- [WHAT TO PRODUCE] Find each line in the records below that contains the string "Click", matching case exactly, and copy those lines out.

---------- DATA TO USE

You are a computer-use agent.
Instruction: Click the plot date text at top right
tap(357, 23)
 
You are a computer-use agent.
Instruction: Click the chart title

--------------------

- [TASK SOLUTION]
Instruction: Click the plot date text at top right
Instruction: Click the chart title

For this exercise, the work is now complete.